Unfortunately, McCarthy seems to want both; and even worse, he seems determined not to pick anyone who isn't willing to live in the city. So he continues to balk at elevating any of three assistant chiefs who've taken and passed the civil service test for the top cop's job because they all live in the suburbs.
A long-term stalemate wouldn't bother us; the city would benefit by not having to spend $150,000-plus per year on salary and benefits. But if McCarthy can't convince one of the three assistant chiefs -- Brian Kilcullen, Patrick Leguire or Michael Seber -- to see it his way, he might go outside the department and find someone who's more willing to live in the city but who's also less qualified for the job. That would be a mistake.
We've said it before and we'll say it again: Residency requirements make perfect sense in theory. Having "skin in the game" is likely to make any city employee, whether it's a police chief or rank-and-file clerical worker, that much more conscientious on the job -- whether the skin is limited to an investment like a house or includes a spouse and children as well.
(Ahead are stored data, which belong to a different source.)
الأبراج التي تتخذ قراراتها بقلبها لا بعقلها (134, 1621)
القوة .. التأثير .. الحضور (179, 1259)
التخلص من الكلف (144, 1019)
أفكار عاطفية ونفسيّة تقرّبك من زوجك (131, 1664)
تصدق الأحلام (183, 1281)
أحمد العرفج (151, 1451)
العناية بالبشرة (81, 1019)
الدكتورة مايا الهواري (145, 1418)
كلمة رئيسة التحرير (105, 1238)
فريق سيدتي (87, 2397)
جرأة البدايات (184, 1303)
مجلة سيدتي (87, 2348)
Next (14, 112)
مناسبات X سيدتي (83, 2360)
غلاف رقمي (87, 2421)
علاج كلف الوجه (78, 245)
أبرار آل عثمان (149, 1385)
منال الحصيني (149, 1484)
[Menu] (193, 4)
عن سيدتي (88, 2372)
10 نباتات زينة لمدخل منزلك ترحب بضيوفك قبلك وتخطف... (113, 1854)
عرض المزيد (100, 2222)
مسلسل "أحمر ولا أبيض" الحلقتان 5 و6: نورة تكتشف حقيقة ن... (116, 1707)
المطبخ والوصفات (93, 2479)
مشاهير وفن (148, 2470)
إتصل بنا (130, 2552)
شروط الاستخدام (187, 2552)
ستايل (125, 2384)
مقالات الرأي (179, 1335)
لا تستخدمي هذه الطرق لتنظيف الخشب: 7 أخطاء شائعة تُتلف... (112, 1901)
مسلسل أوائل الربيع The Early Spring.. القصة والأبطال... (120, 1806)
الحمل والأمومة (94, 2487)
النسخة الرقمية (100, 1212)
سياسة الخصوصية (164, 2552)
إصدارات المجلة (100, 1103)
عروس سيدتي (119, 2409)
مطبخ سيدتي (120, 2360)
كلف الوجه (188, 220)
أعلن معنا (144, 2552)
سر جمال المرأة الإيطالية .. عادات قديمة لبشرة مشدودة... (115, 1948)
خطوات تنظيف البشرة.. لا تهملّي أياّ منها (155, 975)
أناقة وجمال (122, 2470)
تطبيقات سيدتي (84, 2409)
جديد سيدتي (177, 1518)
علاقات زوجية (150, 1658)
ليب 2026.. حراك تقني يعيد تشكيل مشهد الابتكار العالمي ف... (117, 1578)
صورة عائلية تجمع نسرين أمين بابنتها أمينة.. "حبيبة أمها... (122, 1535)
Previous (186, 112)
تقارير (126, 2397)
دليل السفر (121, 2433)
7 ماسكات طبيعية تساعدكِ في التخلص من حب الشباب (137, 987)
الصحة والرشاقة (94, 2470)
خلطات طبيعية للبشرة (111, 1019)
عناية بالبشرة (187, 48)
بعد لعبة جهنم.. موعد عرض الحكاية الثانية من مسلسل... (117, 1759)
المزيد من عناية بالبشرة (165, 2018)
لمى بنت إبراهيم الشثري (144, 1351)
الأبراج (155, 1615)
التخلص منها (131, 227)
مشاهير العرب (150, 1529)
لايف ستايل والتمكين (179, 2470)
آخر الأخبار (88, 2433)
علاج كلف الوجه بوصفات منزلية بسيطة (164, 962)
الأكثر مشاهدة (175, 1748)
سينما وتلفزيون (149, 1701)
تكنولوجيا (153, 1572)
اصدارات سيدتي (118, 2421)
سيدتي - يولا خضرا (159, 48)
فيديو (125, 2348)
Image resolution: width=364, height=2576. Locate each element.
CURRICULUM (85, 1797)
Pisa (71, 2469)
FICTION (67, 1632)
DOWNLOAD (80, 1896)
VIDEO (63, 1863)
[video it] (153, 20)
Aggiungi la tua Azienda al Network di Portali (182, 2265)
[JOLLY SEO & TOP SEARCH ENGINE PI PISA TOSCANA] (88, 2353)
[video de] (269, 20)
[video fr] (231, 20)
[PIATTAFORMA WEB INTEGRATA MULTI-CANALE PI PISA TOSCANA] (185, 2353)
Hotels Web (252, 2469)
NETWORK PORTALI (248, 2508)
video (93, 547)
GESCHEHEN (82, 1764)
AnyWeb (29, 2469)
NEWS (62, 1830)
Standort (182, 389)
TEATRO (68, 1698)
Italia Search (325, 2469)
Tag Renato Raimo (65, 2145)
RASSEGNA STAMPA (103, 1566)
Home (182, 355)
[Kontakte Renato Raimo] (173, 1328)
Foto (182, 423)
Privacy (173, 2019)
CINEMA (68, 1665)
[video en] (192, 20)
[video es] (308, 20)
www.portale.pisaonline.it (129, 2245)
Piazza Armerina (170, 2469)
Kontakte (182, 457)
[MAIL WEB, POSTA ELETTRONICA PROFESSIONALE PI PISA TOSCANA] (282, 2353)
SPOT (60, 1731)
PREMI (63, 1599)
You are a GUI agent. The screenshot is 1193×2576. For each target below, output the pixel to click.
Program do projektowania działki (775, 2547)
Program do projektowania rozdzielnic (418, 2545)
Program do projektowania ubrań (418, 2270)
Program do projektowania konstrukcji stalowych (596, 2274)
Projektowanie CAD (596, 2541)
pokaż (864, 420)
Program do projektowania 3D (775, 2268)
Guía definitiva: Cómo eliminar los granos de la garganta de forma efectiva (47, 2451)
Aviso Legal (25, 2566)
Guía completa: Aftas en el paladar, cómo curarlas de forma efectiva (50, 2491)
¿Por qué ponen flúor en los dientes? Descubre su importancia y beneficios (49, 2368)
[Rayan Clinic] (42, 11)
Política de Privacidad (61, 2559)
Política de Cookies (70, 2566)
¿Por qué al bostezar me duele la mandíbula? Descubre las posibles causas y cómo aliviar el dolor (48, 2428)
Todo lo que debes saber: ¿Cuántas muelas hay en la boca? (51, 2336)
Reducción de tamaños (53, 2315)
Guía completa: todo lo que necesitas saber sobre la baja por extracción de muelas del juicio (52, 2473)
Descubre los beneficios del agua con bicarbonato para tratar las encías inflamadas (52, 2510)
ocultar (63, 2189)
The problem is, moving isn't easy or cheap, especially for someone who may have had stakes in a different community for a long time.
Asking is one thing, but when it's a prerequisite for the job, it's not surprising that a lot of qualified candidates balk. And not just in Schenectady: Other communities have experienced similar difficulty with residency requirements. When that happens, it means taking someone who, by definition, is second-best: A person who was not the top choice because they were deemed less-qualified in other respects.
Residency should count for something when considering applicants for a job like police chief , but it shouldn't be an acid test.
Of course, the City Council could settle this issue, at least for the time being, by refusing to fund both the chief 's and public safety commissioner's positions. Tonight's public safety budget discussion provides the perfect opportunity.